Dimanche 22 février 2026, à Doussi, dans la commune rurale de Bagassi, plus de 140 tonnes ont été réduites en cendres, laissant près de quatre-vingts producteurs face à une saison brutalement compromise.
Le sinistre s’est déclaré alors que le coton était stocké en attente de commercialisation. Selon des sources locales relayées par la presse burkinabè, les récoltes appartenaient à un groupement de producteurs de coton (GPC) fort d’environ 80 membres.
Situé dans la province des Balé, région de Bankui, le village de Doussi a vu s’élever d’épaisses fumées au-dessus des stocks. Alertée, une équipe de secours de la mine de Bagassi est intervenue pour tenter de maîtriser les flammes. Mais la nature hautement inflammable du coton a considérablement compliqué les opérations.
Aucune origine officielle n’a, pour l’heure, été avancée. Une enquête devrait permettre d’établir les circonstances exactes de l’incendie.
Pour les producteurs sinistrés, le choc est d’abord financier. La vente du coton constitue, pour beaucoup, la principale source de revenus annuels. Les 140 tonnes détruites représentaient des mois de labeur, dans un contexte où chaque campagne engage des investissements en semences, intrants et main-d’œuvre. La catastrophe locale intervient pourtant dans un climat sectoriel plus encourageant.

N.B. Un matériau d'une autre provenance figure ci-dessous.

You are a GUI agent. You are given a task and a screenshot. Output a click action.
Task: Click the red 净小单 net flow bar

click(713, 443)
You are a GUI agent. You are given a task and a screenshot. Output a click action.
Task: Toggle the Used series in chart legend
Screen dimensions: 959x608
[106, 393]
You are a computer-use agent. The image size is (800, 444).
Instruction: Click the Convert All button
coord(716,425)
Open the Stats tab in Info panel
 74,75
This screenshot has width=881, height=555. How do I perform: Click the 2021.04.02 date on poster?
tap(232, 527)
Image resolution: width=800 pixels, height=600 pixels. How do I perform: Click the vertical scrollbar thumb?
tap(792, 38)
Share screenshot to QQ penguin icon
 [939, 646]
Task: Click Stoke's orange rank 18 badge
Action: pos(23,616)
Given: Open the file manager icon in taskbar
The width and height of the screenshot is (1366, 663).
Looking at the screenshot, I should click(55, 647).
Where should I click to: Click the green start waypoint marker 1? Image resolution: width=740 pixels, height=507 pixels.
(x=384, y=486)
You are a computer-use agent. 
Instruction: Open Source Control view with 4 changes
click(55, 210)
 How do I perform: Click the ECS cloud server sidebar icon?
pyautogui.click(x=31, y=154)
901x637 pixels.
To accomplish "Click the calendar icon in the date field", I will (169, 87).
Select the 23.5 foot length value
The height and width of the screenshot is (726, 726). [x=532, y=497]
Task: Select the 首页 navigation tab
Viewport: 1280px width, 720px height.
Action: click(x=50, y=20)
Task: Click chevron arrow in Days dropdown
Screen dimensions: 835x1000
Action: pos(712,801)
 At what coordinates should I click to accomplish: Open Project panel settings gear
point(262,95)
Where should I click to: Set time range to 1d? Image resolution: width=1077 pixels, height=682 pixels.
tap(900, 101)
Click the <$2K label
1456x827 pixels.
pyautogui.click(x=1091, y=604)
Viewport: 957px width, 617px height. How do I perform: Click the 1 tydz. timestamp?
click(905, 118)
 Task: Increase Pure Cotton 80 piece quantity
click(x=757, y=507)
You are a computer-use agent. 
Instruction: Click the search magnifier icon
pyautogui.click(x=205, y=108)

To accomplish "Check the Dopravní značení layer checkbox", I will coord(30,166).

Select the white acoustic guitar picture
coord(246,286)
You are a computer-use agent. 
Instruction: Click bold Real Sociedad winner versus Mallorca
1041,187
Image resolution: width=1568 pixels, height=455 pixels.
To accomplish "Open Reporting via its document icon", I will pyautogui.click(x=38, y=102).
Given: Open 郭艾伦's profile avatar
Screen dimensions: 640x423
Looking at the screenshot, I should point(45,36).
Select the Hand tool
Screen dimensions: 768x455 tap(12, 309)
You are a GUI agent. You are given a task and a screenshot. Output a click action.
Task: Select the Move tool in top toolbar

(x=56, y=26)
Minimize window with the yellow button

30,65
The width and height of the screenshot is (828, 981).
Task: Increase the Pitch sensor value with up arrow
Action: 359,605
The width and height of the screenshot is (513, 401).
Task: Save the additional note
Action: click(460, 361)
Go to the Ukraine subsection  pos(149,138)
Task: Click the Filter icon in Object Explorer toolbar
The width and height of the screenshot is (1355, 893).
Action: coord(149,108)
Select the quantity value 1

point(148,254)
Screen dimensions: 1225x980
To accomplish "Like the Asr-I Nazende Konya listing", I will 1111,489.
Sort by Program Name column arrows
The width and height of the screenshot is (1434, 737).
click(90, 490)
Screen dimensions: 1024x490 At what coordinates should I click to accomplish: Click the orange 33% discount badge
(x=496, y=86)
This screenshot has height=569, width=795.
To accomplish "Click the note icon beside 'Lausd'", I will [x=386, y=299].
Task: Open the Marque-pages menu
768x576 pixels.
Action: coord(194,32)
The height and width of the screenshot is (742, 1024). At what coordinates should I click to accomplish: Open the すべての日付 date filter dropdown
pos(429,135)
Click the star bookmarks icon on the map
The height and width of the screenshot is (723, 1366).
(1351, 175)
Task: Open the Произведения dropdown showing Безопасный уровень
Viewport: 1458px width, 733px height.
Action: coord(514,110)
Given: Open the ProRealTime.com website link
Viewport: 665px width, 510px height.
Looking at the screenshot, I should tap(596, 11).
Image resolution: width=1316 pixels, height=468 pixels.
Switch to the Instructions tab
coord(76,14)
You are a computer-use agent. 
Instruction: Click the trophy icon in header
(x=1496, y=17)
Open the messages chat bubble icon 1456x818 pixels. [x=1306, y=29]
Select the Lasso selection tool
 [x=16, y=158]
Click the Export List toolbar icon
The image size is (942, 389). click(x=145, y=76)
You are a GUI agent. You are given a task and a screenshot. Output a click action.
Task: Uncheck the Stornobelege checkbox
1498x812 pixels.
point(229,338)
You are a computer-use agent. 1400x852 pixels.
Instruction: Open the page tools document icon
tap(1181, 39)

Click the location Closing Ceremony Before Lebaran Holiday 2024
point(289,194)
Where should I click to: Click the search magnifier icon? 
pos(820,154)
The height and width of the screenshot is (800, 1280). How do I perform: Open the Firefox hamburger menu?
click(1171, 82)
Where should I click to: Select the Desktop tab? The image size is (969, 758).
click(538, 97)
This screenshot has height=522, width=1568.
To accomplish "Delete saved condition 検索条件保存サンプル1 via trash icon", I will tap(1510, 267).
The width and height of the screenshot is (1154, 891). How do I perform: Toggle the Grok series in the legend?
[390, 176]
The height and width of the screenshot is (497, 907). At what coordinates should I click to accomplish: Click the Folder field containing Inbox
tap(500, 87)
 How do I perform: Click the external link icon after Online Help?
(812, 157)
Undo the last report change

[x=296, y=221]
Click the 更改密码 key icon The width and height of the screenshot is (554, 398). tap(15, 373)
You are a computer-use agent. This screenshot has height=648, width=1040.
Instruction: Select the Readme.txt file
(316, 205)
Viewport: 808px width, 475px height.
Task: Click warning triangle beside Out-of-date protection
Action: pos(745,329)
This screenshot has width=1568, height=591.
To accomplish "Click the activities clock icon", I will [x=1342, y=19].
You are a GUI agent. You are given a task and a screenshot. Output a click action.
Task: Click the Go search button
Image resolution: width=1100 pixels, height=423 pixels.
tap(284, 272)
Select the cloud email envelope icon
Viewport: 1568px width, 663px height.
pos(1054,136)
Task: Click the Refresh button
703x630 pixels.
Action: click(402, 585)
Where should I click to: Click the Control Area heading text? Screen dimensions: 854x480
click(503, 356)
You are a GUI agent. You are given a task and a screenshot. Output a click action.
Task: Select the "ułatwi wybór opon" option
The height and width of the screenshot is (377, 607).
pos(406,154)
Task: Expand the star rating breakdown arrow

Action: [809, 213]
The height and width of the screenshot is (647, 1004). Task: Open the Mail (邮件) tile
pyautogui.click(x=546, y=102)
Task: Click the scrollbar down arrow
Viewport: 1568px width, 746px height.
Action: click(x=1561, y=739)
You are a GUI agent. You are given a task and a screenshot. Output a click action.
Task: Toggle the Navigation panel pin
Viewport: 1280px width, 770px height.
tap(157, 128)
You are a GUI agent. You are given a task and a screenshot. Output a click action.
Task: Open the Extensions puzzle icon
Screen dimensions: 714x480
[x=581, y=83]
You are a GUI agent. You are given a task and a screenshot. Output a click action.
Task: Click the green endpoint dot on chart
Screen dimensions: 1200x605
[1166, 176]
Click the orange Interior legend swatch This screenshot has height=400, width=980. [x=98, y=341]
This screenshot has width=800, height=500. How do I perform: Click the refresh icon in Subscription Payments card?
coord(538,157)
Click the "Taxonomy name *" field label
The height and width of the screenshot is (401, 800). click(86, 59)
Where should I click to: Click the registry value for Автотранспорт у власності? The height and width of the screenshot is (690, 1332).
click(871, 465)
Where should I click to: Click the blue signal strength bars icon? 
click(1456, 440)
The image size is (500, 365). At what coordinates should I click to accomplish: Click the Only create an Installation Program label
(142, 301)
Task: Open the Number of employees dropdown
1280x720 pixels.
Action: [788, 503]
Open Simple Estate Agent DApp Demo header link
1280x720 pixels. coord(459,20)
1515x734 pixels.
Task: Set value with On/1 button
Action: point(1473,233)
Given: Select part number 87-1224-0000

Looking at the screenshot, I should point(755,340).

Au Burkina Faso, la production de coton graine est attendue à 336 812 tonnes pour la campagne 2025/2026, soit une hausse de 15 % par rapport à la précédente, selon les données relayées par le Programme régional de production intégrée du coton en Afrique (PR-PICA).
Cette progression s’explique notamment par l’extension des superficies cultivées. Les chiffres compilés par le programme indiquent une augmentation de 13 % des surfaces consacrées au coton, soit environ 44 629 hectares supplémentaires, portant le total à 391 407 hectares. Les courbes nationales sont orientées à la hausse. Mais à Doussi, les chiffres ont désormais le goût amer des cendres.
Car derrière les volumes et les pourcentages, il y a des exploitations familiales, des coopératives rurales et des économies locales fragiles, où un incendie peut effacer en quelques heures le fruit d’une année entière. L’enquête dira ce qui s’est passé. Les producteurs, eux, devront déjà penser à la prochaine saison.